Text excerpt:

====================

# How do you see it?



## cosquin (Sep 16, 2014)

The other day, some lady said that she had a fantasy of having sex with another woman. And that this fantasy was so strong that if she come across a proper woman (married and discret like herself), she won’t hesitate to act on it.
This woman, who claimed to be Latino, said that acting on another woman is not seen as too serious misconduct. She said that Latinos in general, see female homosexuality not too bad. And she doesn’t even considere it as a cheating. At least not in the same level as if it were with another man. 
Being myself Latino, I find quite certain what was said above. See two men making out makes me sick. But if I see the same thing between two women it is much more tolerant and even pleasant.
I'd like to hear your opinions regarding this, so to be able to discern if it's a personal taste or if it has indeed something cultural.


----------



## Joey2k (Oct 3, 2014)

====================

Raw data:
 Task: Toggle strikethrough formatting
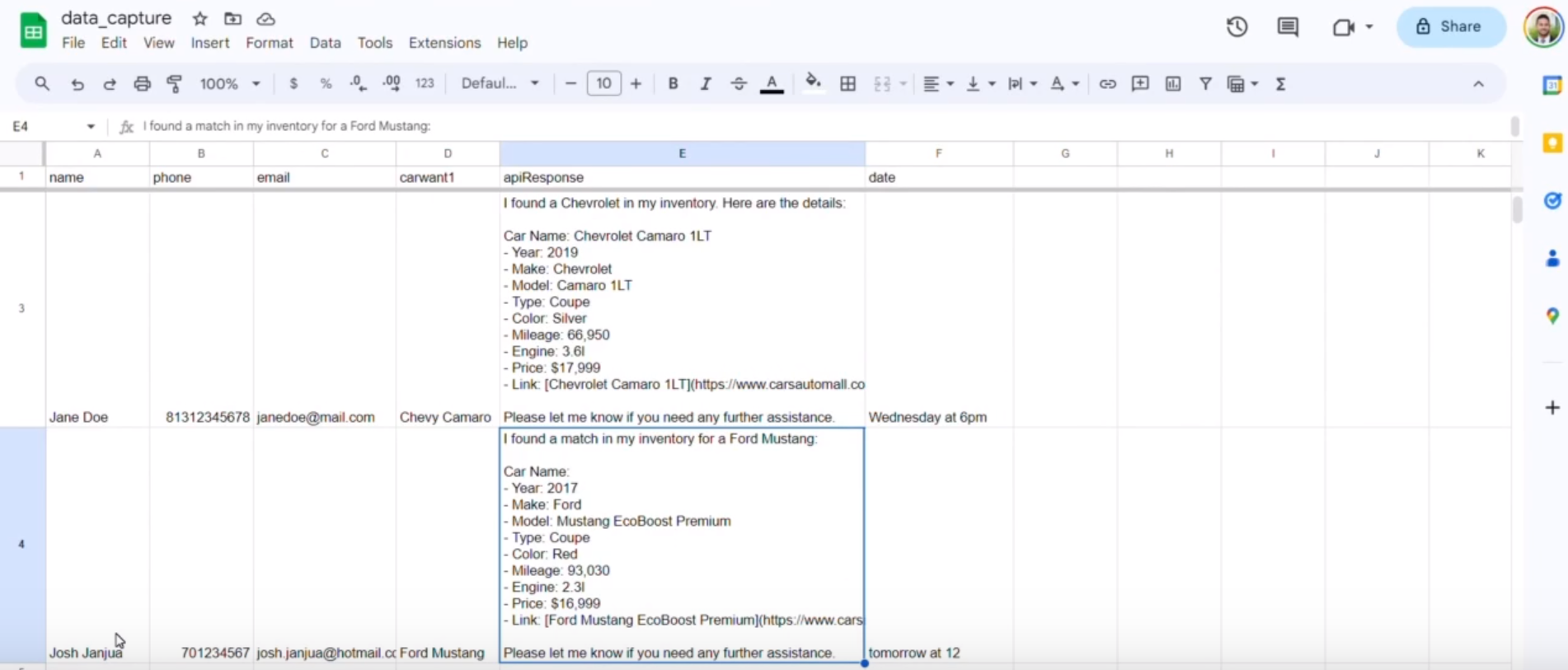739,84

====================

Exercise requirements:
1. Decide whether each statement agrees with the forum thread, answering yes or no and quoting the words of the thread that settle it. (a) The woman said she would hold back from acting on her fantasy. (b) The person who started the thread identifies as Latino. (c) The woman sees an affair with another woman as equal to cheating with a man.
2. Carry the forum thread on from the point where it stops.
The listing is separate material and has no connection to the forum thread.

Answers for the exercise:
1.
(a) No: "she won’t hesitate to act on it."
(b) Yes: "Being myself Latino"
(c) No: "At least not in the same level as if it were with another man."

2.
If it were my wife, I would see it just the same as if she slept with another man, and she would face the exact same repercussions (i.e. loss of our relationship)


----------



## Holland (Aug 20, 2012)

Cheating is cheating, but in some ways it would be worse if it was same gender cheating especially if your partner had not previously told you they were bi.


----------



## cosquin (Sep 16, 2014)

Joey & Holland
Interesting to read your point of view. Although I understand that technically cheating is cheating (regardless with who), I perceive w-w encounter more tolerable.
If I find my wife with another man certanly I would be devastated (to say the least). But if I find her with another woman... my first thought would be joining them


----------



## Holland (Aug 20, 2012)

cosquin said:


> Joey & Holland
> Interesting to read your point of view. Although I understand that technically cheating is cheating (regardless with who). I perceive w-w encounter more tolerable.
> If I find my wife with another man certanly I would be devastated (to say the least). *But if I find her with another woman... my first thought would be joining them*


Well if that is what you want why don't you just ask her for a threesome?


----------



## SecondTime'Round (Jan 15, 2015)

Who is this "some lady" you are talking about in your OP?


----------



## cosquin (Sep 16, 2014)

Holland said:


> Well if that is what you want why don't you just ask her for a threesome?


Because it was just hypothetical.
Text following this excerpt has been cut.